[Pointing records for text and elements]
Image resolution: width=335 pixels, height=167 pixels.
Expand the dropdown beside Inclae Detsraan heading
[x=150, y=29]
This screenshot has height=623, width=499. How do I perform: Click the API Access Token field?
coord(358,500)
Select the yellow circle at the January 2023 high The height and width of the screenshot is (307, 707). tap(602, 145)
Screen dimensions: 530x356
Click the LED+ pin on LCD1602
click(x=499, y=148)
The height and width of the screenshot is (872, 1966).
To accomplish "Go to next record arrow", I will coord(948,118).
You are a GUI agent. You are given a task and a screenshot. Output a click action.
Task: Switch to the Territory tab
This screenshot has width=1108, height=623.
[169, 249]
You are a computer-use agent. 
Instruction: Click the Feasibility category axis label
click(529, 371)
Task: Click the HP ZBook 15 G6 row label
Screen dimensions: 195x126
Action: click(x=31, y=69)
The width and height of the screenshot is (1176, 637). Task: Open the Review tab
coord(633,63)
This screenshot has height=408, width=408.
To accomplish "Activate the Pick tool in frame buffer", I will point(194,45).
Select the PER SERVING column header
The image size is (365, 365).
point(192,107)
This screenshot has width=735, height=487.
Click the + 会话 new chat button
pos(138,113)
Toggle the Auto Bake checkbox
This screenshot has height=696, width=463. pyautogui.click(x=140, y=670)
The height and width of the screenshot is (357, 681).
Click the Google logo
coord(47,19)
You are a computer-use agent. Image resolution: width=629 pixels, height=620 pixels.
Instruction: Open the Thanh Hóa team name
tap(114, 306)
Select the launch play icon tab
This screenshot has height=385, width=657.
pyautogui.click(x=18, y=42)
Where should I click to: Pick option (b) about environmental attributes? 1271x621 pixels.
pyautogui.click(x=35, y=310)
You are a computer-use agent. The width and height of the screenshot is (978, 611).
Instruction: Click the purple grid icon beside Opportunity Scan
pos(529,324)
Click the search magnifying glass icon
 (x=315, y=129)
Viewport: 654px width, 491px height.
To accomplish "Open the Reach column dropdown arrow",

• What to work on: Update the records above so that every "computer-use agent" reads "desktop agent" instead, keeping everything else the same.

• Answer:
Image resolution: width=335 pixels, height=167 pixels.
Expand the dropdown beside Inclae Detsraan heading
[x=150, y=29]
This screenshot has height=623, width=499. How do I perform: Click the API Access Token field?
coord(358,500)
Select the yellow circle at the January 2023 high The height and width of the screenshot is (307, 707). tap(602, 145)
Screen dimensions: 530x356
Click the LED+ pin on LCD1602
click(x=499, y=148)
The height and width of the screenshot is (872, 1966).
To accomplish "Go to next record arrow", I will coord(948,118).
You are a GUI agent. You are given a task and a screenshot. Output a click action.
Task: Switch to the Territory tab
This screenshot has width=1108, height=623.
[169, 249]
You are a desktop agent. 
Instruction: Click the Feasibility category axis label
click(529, 371)
Task: Click the HP ZBook 15 G6 row label
Screen dimensions: 195x126
Action: click(x=31, y=69)
The width and height of the screenshot is (1176, 637). Task: Open the Review tab
coord(633,63)
This screenshot has height=408, width=408.
To accomplish "Activate the Pick tool in frame buffer", I will point(194,45).
Select the PER SERVING column header
The image size is (365, 365).
point(192,107)
This screenshot has width=735, height=487.
Click the + 会话 new chat button
pos(138,113)
Toggle the Auto Bake checkbox
This screenshot has height=696, width=463. pyautogui.click(x=140, y=670)
The height and width of the screenshot is (357, 681).
Click the Google logo
coord(47,19)
You are a desktop agent. Image resolution: width=629 pixels, height=620 pixels.
Instruction: Open the Thanh Hóa team name
tap(114, 306)
Select the launch play icon tab
This screenshot has height=385, width=657.
pyautogui.click(x=18, y=42)
Where should I click to: Pick option (b) about environmental attributes? 1271x621 pixels.
pyautogui.click(x=35, y=310)
You are a desktop agent. The width and height of the screenshot is (978, 611).
Instruction: Click the purple grid icon beside Opportunity Scan
pos(529,324)
Click the search magnifying glass icon
 (x=315, y=129)
Viewport: 654px width, 491px height.
To accomplish "Open the Reach column dropdown arrow",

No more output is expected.